Marchena, al frente del poder judicial

Los dos partidos mayoritarios, PP y PSOE, este con la complicidad de Podemos y aquel al margen de Ciudadanos, que no ha querido involucrarse, han acordado la preceptiva renovación quinquenal del Consejo General del Poder Judicial, que terminaba su mandato el próximo mes. Concluye así un periodo turbulento en que el presidente saliente, Carlos Lesmes, antiguo alto cargo con gobiernos del PP, ha sido protagonista de un penoso desenlace con el asunto de las hipotecas, que ha producido gran daño al crédito del tercer poder del Estado. El poder que, por otra parte, ha mantenido la integridad del sistema constitucional frente a una corrupción rampante que ha sido convenientemente atajada gracias al arrojo implacable de los profesionales de la justicia.

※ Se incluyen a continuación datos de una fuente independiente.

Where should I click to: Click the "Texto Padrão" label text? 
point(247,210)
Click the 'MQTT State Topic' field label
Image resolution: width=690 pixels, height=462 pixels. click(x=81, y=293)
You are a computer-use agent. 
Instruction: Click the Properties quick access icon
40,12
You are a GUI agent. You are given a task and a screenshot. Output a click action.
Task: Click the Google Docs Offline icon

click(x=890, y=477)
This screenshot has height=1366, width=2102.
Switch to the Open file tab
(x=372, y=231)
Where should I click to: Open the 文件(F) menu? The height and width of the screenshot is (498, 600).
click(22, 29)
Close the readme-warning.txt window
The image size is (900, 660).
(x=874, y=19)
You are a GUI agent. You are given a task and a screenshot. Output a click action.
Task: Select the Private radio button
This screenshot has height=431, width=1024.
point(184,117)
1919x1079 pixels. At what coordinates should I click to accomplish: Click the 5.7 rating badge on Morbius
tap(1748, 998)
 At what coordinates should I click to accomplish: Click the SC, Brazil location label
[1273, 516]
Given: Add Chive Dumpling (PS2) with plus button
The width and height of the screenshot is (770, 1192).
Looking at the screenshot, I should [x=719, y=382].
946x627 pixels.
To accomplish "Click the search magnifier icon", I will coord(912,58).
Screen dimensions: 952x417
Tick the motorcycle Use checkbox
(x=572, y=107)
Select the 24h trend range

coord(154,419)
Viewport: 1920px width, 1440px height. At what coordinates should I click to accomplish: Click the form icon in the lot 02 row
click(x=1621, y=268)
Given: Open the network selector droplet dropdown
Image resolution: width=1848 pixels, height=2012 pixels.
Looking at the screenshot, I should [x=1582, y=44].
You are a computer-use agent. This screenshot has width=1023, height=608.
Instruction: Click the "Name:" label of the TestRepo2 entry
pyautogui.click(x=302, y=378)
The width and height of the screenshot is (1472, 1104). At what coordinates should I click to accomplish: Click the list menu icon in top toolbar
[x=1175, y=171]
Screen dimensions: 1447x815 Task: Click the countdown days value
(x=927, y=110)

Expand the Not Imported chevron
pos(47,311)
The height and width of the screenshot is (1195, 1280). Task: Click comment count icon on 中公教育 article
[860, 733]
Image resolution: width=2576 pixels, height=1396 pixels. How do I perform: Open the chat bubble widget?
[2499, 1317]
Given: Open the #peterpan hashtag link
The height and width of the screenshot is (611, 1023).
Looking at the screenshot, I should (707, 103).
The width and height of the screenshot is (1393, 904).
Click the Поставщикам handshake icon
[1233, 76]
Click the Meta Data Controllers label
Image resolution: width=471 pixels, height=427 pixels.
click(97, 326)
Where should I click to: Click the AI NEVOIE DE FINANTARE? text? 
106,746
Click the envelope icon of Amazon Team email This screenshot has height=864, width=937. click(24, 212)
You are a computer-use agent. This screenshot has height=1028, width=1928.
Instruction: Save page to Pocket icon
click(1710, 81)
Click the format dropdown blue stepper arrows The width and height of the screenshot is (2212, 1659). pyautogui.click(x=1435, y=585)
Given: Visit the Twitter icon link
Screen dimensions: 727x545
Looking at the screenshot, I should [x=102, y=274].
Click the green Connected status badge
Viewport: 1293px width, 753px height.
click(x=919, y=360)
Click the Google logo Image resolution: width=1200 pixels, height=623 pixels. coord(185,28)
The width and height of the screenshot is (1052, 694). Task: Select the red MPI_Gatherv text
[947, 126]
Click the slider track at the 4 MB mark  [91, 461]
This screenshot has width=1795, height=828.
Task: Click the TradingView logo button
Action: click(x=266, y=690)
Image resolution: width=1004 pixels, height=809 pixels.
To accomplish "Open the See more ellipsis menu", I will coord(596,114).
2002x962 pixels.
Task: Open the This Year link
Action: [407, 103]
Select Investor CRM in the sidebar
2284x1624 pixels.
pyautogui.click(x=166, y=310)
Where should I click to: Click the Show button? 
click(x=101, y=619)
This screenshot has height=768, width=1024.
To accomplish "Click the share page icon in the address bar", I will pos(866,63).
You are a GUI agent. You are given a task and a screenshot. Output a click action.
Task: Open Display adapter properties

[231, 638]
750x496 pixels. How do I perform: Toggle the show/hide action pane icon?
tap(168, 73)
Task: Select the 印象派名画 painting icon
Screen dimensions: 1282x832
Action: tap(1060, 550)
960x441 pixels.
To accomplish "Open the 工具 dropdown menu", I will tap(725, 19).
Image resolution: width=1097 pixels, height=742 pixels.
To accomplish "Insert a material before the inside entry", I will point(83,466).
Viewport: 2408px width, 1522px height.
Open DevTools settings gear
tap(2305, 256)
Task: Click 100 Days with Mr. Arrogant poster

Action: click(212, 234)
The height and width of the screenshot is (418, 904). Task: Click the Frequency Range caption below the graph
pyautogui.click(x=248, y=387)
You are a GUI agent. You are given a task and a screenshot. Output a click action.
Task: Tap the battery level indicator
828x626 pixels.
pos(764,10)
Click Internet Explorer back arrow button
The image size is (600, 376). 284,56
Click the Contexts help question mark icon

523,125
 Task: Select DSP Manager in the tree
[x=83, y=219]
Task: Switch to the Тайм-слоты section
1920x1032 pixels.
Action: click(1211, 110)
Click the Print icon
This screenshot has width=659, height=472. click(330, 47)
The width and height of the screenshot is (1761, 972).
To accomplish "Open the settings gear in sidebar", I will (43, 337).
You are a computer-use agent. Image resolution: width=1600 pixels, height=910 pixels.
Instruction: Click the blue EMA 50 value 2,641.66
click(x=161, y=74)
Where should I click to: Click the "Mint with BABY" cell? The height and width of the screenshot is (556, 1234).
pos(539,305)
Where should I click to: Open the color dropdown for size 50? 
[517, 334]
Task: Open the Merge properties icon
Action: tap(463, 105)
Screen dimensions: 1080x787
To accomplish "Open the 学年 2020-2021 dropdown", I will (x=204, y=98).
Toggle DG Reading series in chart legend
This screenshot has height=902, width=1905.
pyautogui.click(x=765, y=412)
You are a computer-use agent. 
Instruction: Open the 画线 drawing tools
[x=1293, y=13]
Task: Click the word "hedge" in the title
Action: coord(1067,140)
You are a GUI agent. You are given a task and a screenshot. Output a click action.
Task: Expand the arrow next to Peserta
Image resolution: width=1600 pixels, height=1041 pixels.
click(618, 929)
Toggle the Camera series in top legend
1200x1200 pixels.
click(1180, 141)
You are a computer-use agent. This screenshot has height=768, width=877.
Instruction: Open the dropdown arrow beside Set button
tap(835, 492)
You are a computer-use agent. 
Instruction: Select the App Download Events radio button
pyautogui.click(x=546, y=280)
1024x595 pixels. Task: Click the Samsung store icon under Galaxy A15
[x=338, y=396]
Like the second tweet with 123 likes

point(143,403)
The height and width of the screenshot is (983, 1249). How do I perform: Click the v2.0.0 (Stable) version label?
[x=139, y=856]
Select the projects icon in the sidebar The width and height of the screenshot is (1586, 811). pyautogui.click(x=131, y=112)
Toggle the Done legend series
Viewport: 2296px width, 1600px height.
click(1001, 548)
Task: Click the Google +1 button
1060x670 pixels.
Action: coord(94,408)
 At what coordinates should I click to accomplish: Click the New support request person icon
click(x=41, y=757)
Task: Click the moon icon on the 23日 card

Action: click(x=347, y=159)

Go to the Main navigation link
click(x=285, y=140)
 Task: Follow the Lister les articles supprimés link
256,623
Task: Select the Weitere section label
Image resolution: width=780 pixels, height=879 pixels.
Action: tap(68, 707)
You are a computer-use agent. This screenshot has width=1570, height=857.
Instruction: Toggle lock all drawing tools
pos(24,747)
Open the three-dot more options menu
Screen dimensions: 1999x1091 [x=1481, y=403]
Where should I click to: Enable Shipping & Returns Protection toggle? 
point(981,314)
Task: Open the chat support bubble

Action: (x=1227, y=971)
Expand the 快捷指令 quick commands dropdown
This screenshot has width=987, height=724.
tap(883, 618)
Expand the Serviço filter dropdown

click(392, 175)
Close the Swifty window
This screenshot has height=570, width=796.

La renovación acordada entre Sánchez y Casado alumbra un nuevo Consejo con un razonable equilibrio: habrá once vocales progresistas (una lista acordada por el PSOE, Podemos y alguna minoría) y nueve conservadores, sin posibilidad de vetos recíprocos. Y como contrapartida, para equilibrar esta correlación de fuerzas, el presidente del Consejo y del Supremo será Manuel Marchena, un juez potente considerado conservador pero también reconocidamente independiente, con ascendiente indiscutible sobre la carrera judicial y con capacidad para restituir la dignidad cuarteada a la institución, tras una etapa que hay que remitir cuanto antes al olvido.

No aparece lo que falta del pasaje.